Just because a child has been exposed to material, does not mean that the child learned it. Scoring well on a multiple choice standardized test does not guarantee mastery. Children can parrot back information or memorized steps without full comprehension. What many parents fail to understand is that there are degrees to understanding each concept. In my classroom I strive to make sure that each child walks away with a greater degree of understanding than when they entered my classroom. This often requires me to adjust my learning objective as the lesson progresses.
I strive to make sure that each child walks away with a greater degree of understanding than when they entered my classroom.

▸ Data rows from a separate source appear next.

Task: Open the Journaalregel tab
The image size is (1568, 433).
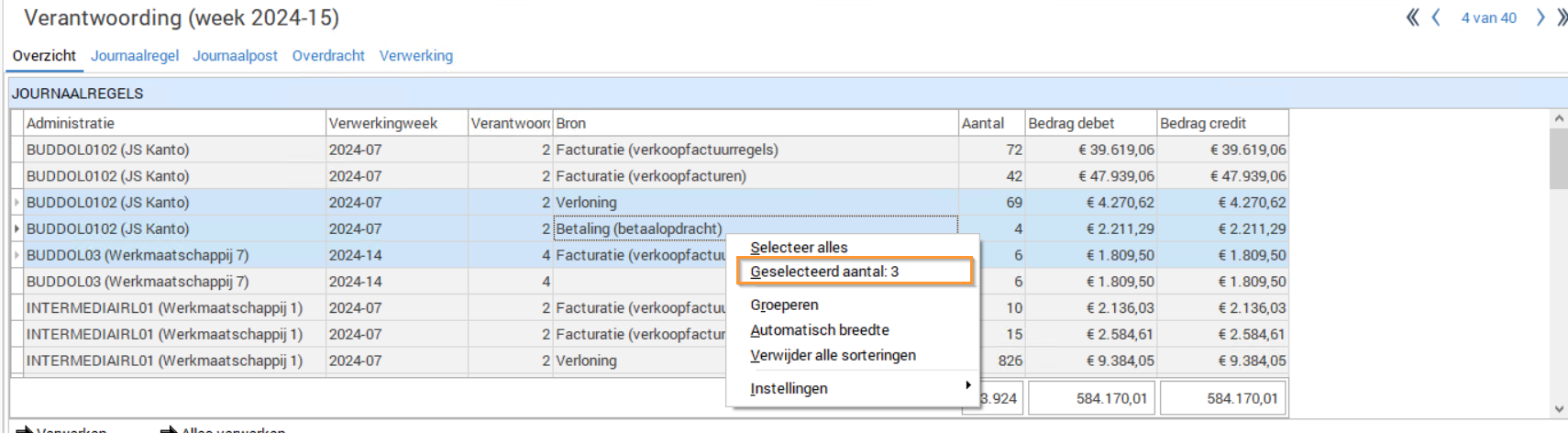Action: [135, 56]
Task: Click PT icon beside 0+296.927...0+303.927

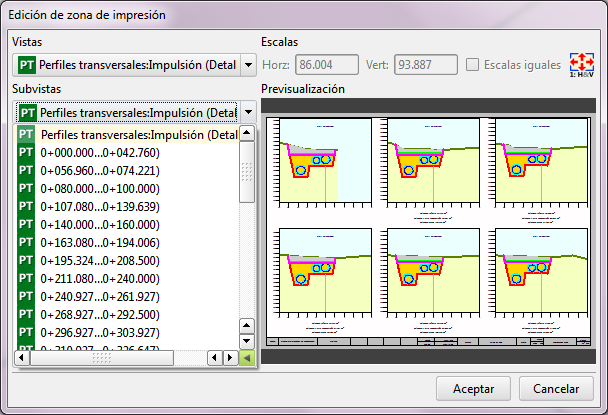Action: click(27, 332)
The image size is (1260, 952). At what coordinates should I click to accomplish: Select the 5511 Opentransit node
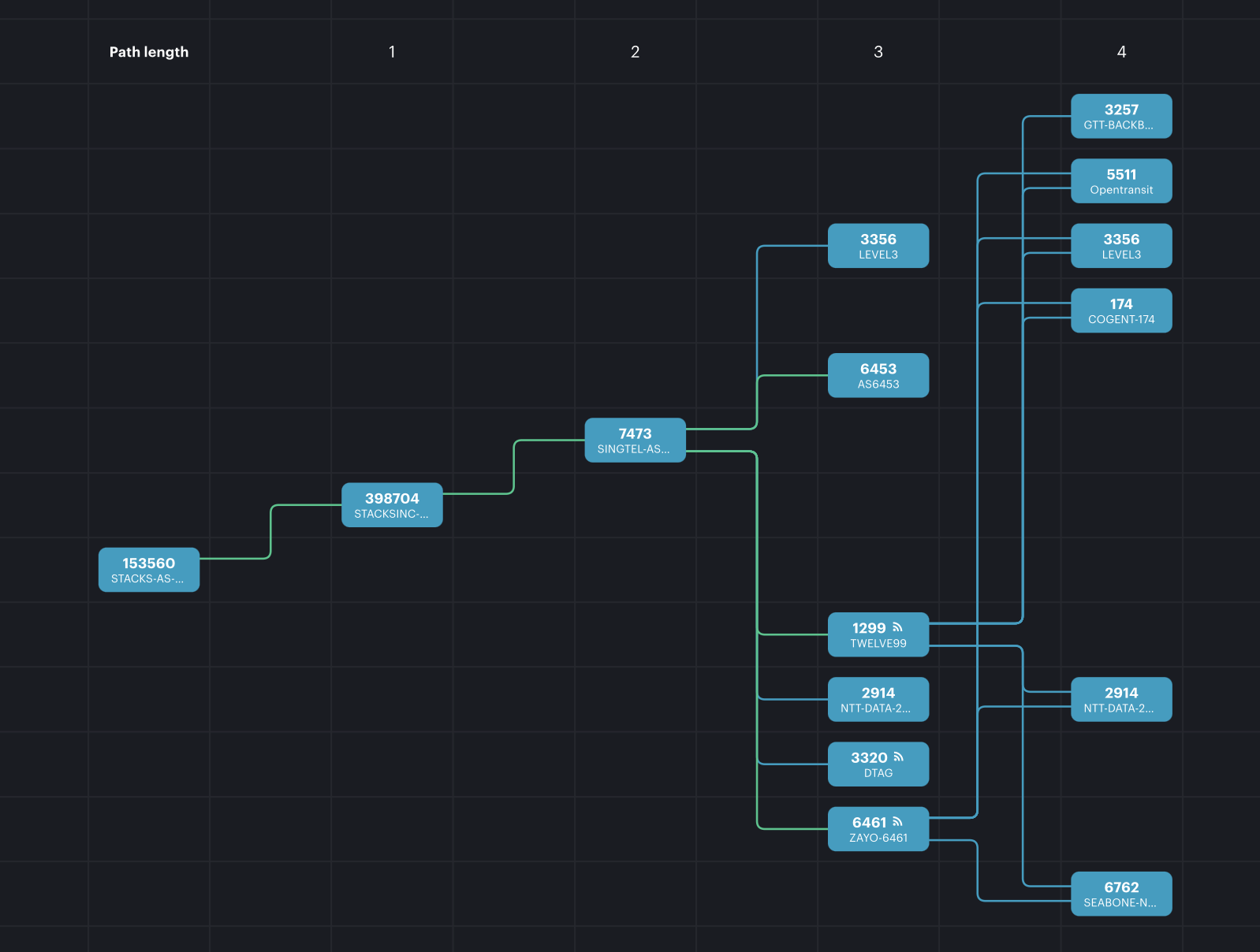1120,181
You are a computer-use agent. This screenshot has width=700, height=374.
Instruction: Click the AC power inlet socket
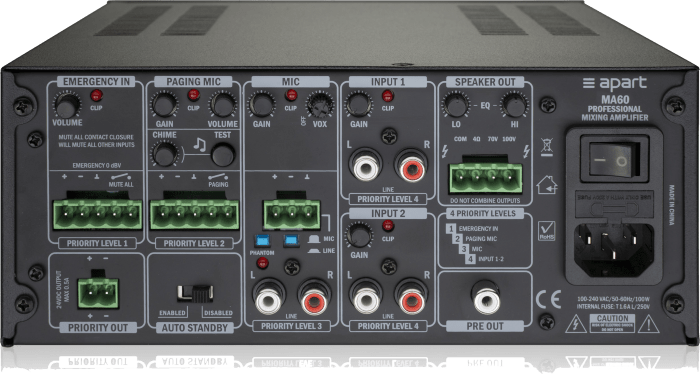pos(614,249)
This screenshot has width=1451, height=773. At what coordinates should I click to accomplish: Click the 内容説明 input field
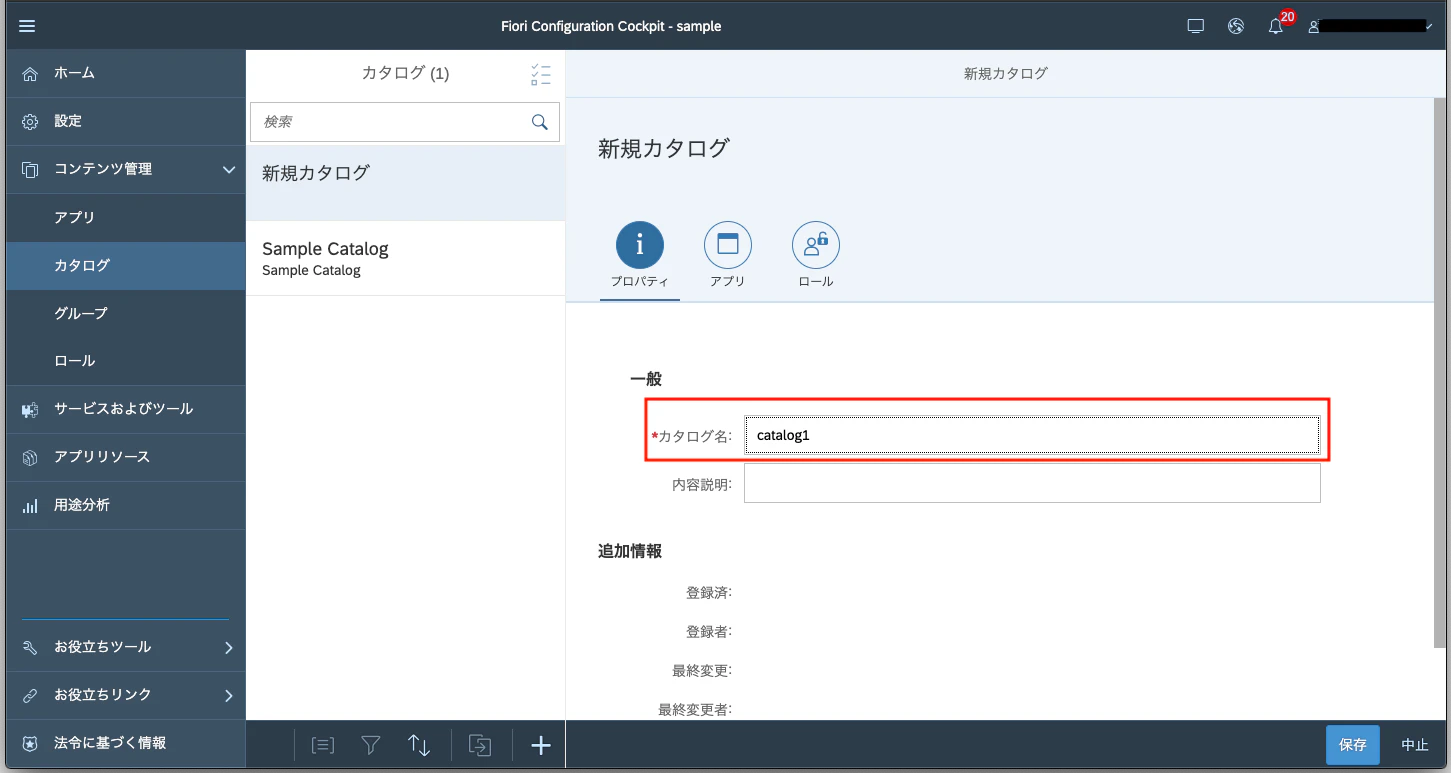point(1032,483)
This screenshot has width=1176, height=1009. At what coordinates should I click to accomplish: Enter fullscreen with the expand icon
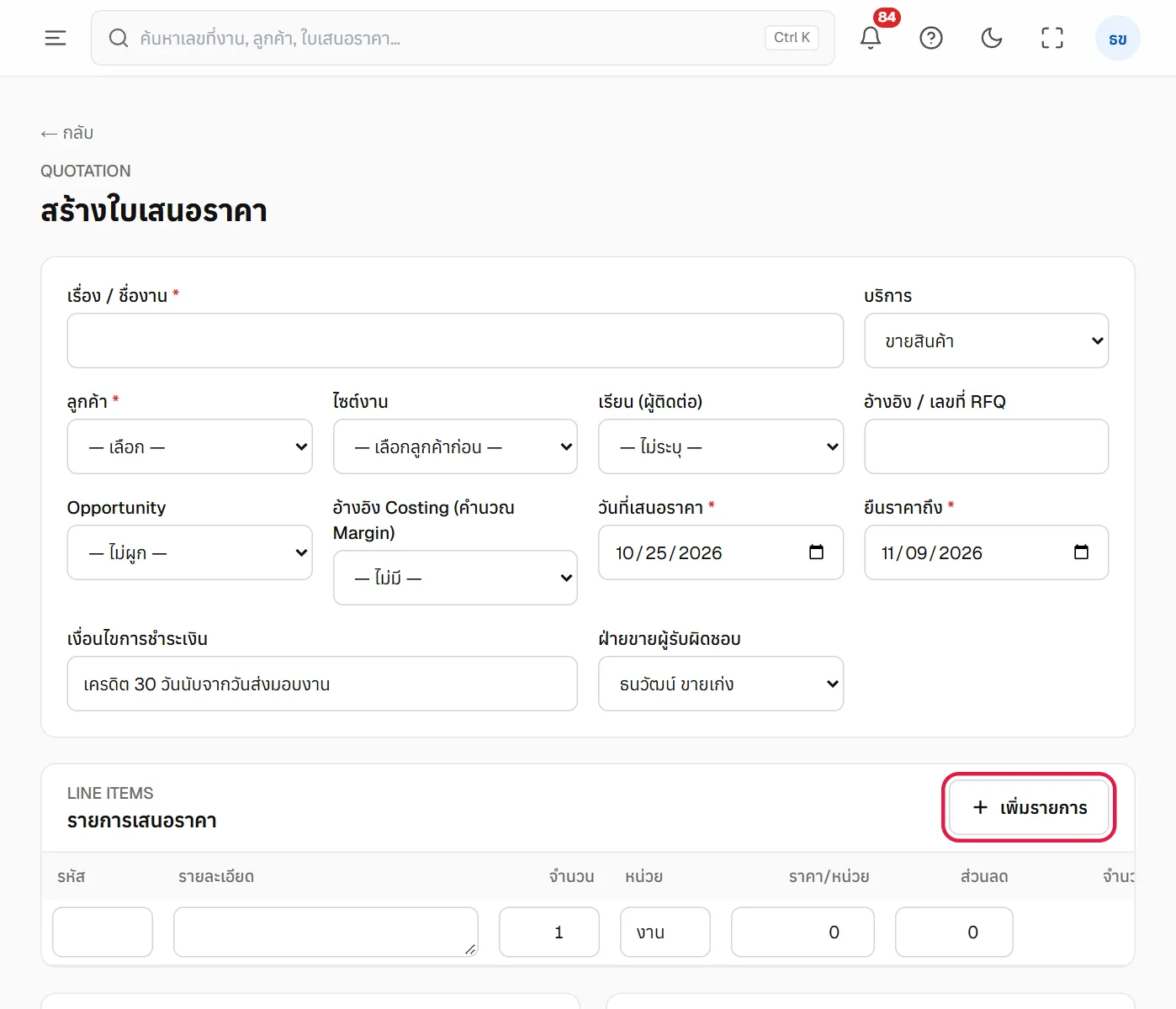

For example, this past weekend my third grade classes began a unit on fractions. My first goal was to make the connection between division and fractions. I also wanted my students to understand what a fraction is, how the denominator relates to the parts of a whole, that fractions can be added or ‘counted’ like any other object and to relate whole numbers to equivalent fractions
I started with a review of division:
Miss Danielle bakes 48 cookies for her class. If there are 9 students in her class, how many cookies can she give to each student? How many cookies will she have left over?

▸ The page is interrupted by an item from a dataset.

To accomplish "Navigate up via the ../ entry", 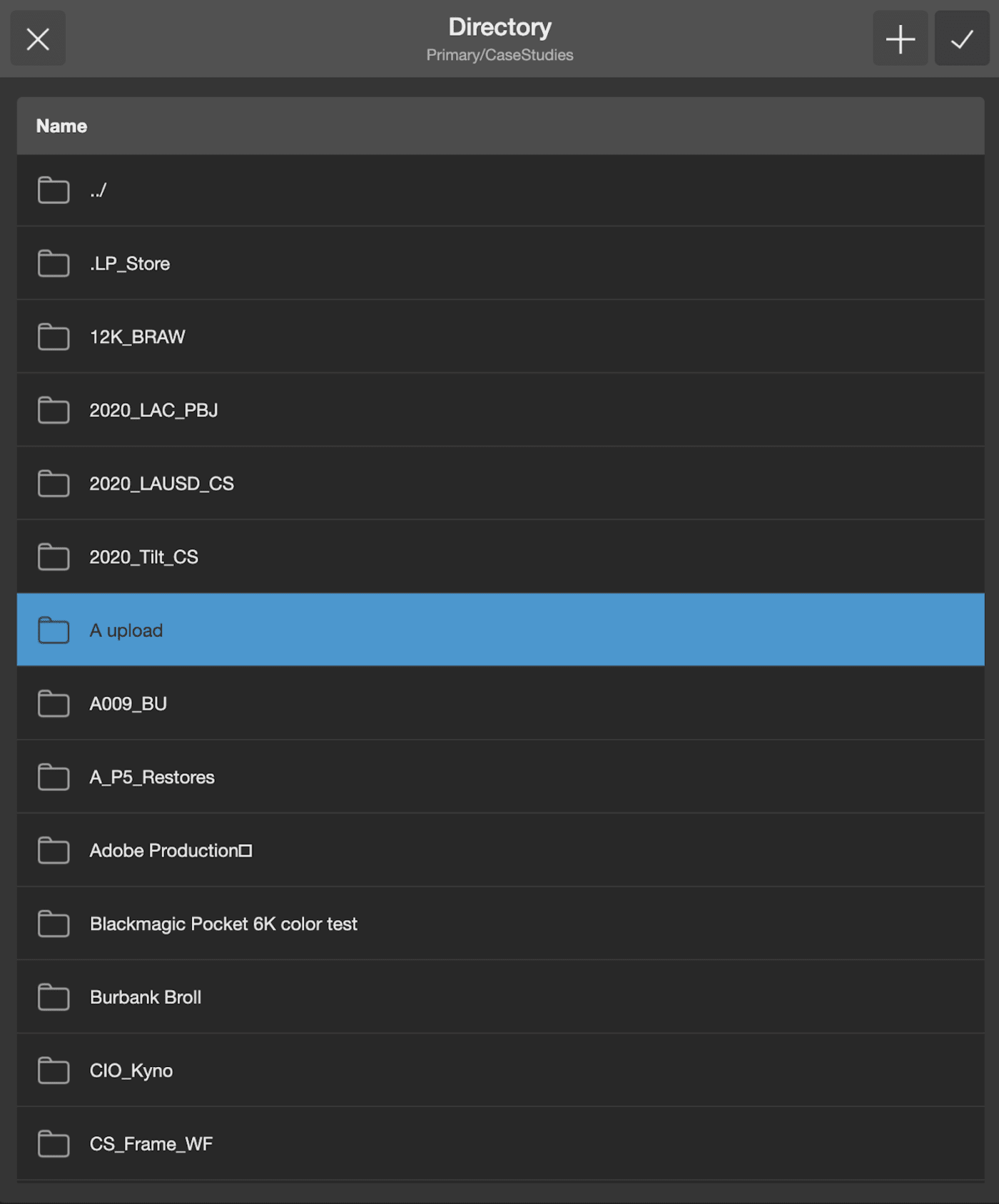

Then, I transitioned to an almost identical problem to introduce fractions:
Our class is going to have a pizza party. If I order two pizzas for the class, how much pizza should I give each student?
We discussed the difference between these two problems until I was convinced that every student understood the difference between division problems with remainders and ones with fractions. While we CAN turn every remainder into a fraction, sometime it simply does not make sense. Each child provided an example of something that they could divide into fractions and something that could not be divided into fractional parts. Following my belief that laughter helps children remember, I celebrated their often silly examples such as:
“We couldn't each have 1 1/4 dogs. Someone would have an extra puppy to take home.”
It wasn’t until the children started to play with the manipulatives that I realized that they were going to learn much more than I had originally anticipated.
First, we played with magnetic fraction bars. My original intent for this project was to allow the students to see the connection between the denominator and the number of pieces required to make a whole. I also wanted them to see that larger denominators meant smaller pieces. But then the students started moving the pieces around and reported on their own discoveries. Two quarters were the same size as one half. One half was the same size as three sixths. You could replace 1/5 with 2/10 but if you tried with 1/12ths it was always too short or too long.
They were discovering equivalent fractions on their own, not through formal study or by being taught a formal lesson but through experience. The fractions weren’t just numbers on a worksheet that needed to be completed but an abstract concept that was now real and comprehensible. The greatest learning moments are when children experience the joy and excitement of making their own discoveries. It's moments like these, when their faces light up with each new discovery, that I live for.
My students presented me with another surprise when we played with fraction circles. Not only were they able to use them to perform division with fractional remainders, but they again were drawn back to equivalent fractions. By the end of the period each child had created an addition problem that required at least one conversion to common denominators. One boy even predicted, and then proved, that he needed a 1/20th to complete the circle that he started with ½ + ¼ + 1/5.
“The use of equivalent fractions as a strategy to add and subtract fractions” is a Common Core Standard for 5th grade. Yet all of my 3rd Graders were happily discovering this strategy on their own through guided play with manipulatives.